# Roman history, made limerick



## Olly Buckle (Aug 23, 2010)

*Of plague poor Strabo lay dying*
*An end to his cheating and lying*
*But heavenly fire*
*Made his tent a pyre*
*Strabo’s plague was cured by frying.*

*On the sands swords put paid to Pompey*
*Making young Caesar quite grumpy*
*He took Cleo’s side*
*Tanned Ptolemey’s hide*
*And took her off for some rumpy-pumpy*

*Sulla marched into the forum*
*Established a personal Quorum*
*But in his hour*
*Gave up his power*
*Died in peace and was burnt with decorum*

*The Samanite screams reached Bellona*
*Where the senate met with their new owner*
*The message was clear*
*All men must fear*
*A republic restored by this doner*

*Marius was seven times consul*
*A general his villa was martial*
*Built to his stamp*
*Laid out like a camp*
*In proportion exceeding palatial*

*Cicero was an orator*
*A peacock, a poseur, a prater*
*But undid his coat*
*And laid bare his throat*
*When assassins caught up with him later*


----------



## Gumby (Aug 23, 2010)

Bravo Olly! Those are wonderful.  And together they make quite a History lesson.


----------



## The Backward OX (Aug 23, 2010)

*Schoolboy memories*

Julius Caesar did a beezer 
Off the coast of France
His father tried to do the same 
And did it in his pants.


----------



## Olly Buckle (Aug 23, 2010)

What are you doing in poetry? You are following me aren't you? no use whistling and jiggling your hands in your pockets. Historically inaccurate, and no content disclaimer* there either, not that they are allowed on posts. In my day it was,

Julius Caesar, Roman geezer
Kept his wife in a lemon squeezer

Not the faintest idea why, other than you could chant it.

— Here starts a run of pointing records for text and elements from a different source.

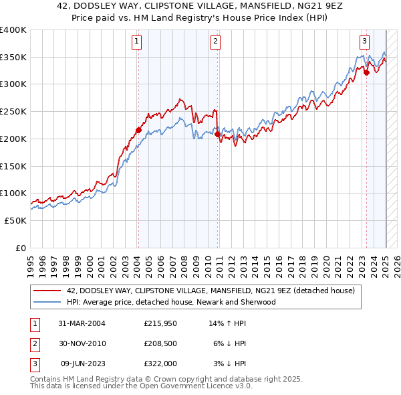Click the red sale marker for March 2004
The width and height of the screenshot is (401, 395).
(x=138, y=130)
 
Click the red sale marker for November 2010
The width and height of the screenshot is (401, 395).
(x=218, y=134)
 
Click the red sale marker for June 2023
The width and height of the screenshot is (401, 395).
(x=366, y=72)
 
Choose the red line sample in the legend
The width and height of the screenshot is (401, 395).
(x=48, y=291)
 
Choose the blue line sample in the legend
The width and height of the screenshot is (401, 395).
(x=48, y=302)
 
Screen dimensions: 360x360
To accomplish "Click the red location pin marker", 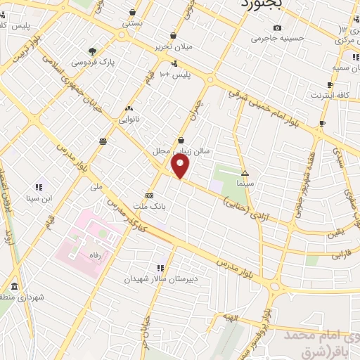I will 181,167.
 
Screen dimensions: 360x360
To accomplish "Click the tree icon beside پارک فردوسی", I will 92,51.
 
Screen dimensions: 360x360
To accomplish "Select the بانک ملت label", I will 148,206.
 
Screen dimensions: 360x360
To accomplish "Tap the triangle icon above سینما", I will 245,172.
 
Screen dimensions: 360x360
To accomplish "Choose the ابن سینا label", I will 39,198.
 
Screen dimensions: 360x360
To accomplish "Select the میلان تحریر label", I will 174,46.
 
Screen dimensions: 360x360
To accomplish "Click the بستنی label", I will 133,23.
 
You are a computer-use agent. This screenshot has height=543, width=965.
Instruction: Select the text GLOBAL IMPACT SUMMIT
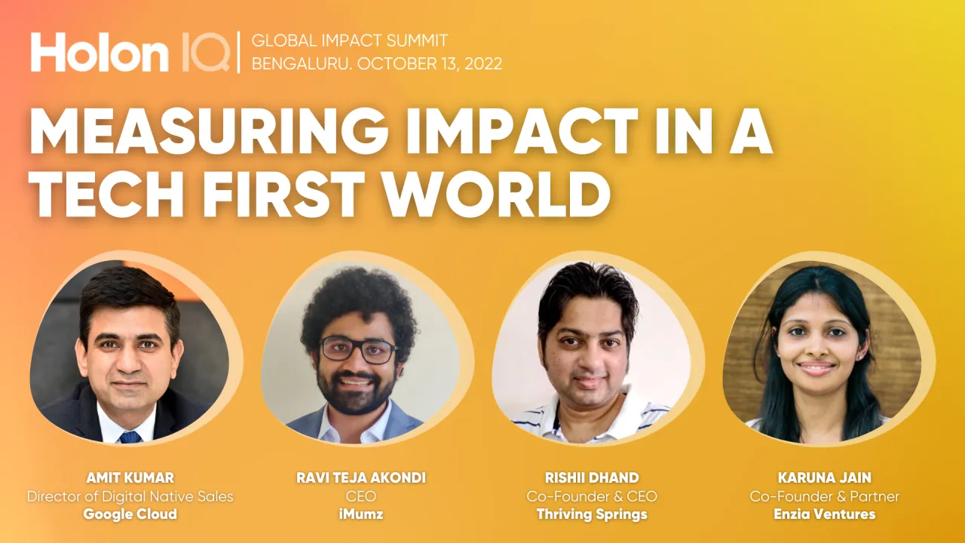click(x=350, y=41)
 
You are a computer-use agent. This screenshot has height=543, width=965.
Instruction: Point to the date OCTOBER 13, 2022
click(x=430, y=63)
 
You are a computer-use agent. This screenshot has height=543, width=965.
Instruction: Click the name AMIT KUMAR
click(x=130, y=477)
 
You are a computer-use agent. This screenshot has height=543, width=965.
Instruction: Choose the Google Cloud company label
click(x=130, y=514)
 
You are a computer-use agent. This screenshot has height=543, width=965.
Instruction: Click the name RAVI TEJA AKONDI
click(x=361, y=477)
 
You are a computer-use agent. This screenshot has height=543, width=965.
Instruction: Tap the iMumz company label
click(x=361, y=514)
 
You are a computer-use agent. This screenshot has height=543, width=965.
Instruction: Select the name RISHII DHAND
click(x=592, y=477)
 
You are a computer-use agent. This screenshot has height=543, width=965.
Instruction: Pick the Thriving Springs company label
click(x=592, y=514)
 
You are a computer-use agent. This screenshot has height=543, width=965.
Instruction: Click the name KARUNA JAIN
click(x=824, y=477)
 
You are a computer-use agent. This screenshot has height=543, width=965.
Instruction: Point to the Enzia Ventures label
click(x=824, y=514)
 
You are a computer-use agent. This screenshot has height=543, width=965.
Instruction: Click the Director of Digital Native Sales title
click(x=130, y=496)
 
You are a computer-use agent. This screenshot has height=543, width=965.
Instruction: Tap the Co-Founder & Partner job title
click(x=824, y=496)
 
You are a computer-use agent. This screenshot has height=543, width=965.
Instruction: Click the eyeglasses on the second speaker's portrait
click(x=359, y=350)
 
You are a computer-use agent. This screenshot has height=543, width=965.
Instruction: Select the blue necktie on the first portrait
click(x=130, y=436)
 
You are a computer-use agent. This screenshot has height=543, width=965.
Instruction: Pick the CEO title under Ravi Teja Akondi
click(x=361, y=496)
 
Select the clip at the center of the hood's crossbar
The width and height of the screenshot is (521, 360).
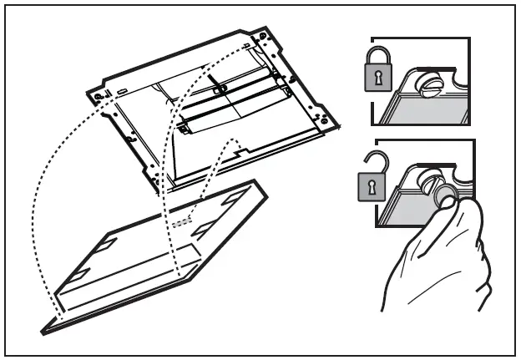click(218, 88)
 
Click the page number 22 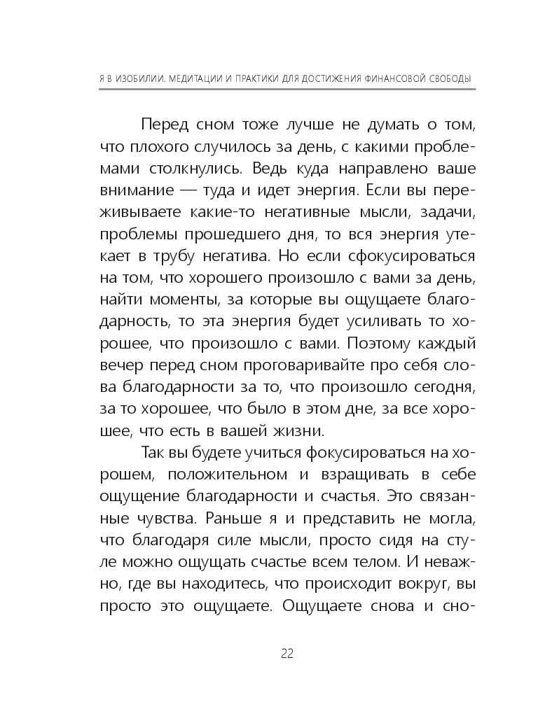(x=287, y=654)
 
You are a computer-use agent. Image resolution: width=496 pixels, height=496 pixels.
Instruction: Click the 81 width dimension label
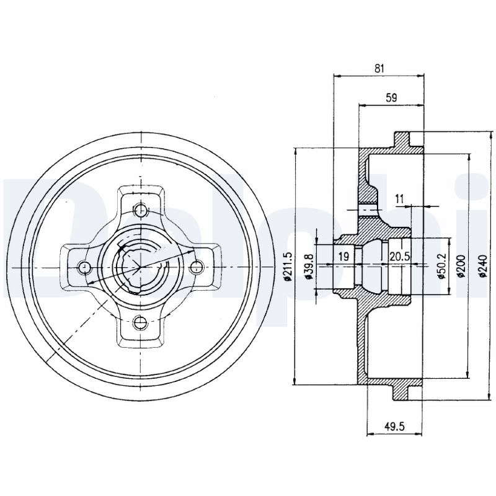[x=379, y=68]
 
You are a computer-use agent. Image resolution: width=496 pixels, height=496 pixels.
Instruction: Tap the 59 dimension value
[x=391, y=98]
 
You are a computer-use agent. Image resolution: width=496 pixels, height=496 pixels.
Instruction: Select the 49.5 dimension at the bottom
[x=395, y=427]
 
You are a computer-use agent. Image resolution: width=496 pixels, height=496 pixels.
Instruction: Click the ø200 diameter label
[x=461, y=266]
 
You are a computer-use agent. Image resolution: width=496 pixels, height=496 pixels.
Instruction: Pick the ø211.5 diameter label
[x=287, y=267]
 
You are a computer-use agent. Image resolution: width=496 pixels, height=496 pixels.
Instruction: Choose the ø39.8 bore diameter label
[x=309, y=267]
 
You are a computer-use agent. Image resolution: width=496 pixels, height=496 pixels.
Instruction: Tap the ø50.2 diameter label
[x=441, y=266]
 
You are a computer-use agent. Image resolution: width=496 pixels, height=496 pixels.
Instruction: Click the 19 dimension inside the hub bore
[x=343, y=256]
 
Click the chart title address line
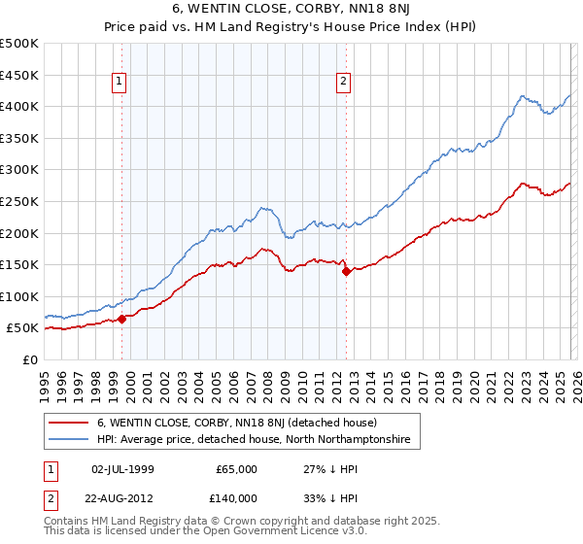[292, 10]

*The content of Dad's pants


----------



## Gumby (Aug 23, 2010)

I know I'm going to be sorry I asked, but what is a beezer? All I can find is prize fighter's slang for nose.


----------



## SilverMoon (Aug 23, 2010)

:wink: Loved the limerick, Olly. Now, is this a British saying? "rumpy-pumpy"? Absolutely charming! If I'm guessing correctly there certainly is allot of that going around, accounting for population increase. 

I especially liked the last stanza, the most important part of a poem. And the alliteration ran real smoothly! 



> *Cicero was an orator*
> *A peacock, a poseur, a prater*


 
A great piece! 


And, Ox, I'm curious, too. What is a "beezer"? Did you misspell "geezer"? :wink:

Julius Caesar did a geezer? 

I say no more!


----------



## Fox80 (Aug 23, 2010)

That's pretty clever, Olly! Good job!


----------



## TheGreySentinel (Aug 23, 2010)

That has to be one of the best sums of the Roman empire I've ever read, LOL! Thumbs up on that one, it's great.


----------



## Olly Buckle (Aug 23, 2010)

I had not seen them as stanzas Silver Moon, only as a group of related limericks, perhaps I should arrange them in some sort of chronological order, here is another,

*The Caesar they named Augustus*
*Performed deeds noble and lustrous*
*He started Octavian*
*But Gaius was avian*
*And united the bumptious and fractious*


----------



## RecoverylessRecovery (Aug 23, 2010)

Elegantly smooth Olly! And so educational, we should all be getting extra college credits simply for reading it. 

We want MORE mate!


----------



## RecoverylessRecovery (Aug 23, 2010)

Gumby said:


> I know I'm going to be sorry I asked, but what is a beezer? All I can find is prize fighter's slang for nose.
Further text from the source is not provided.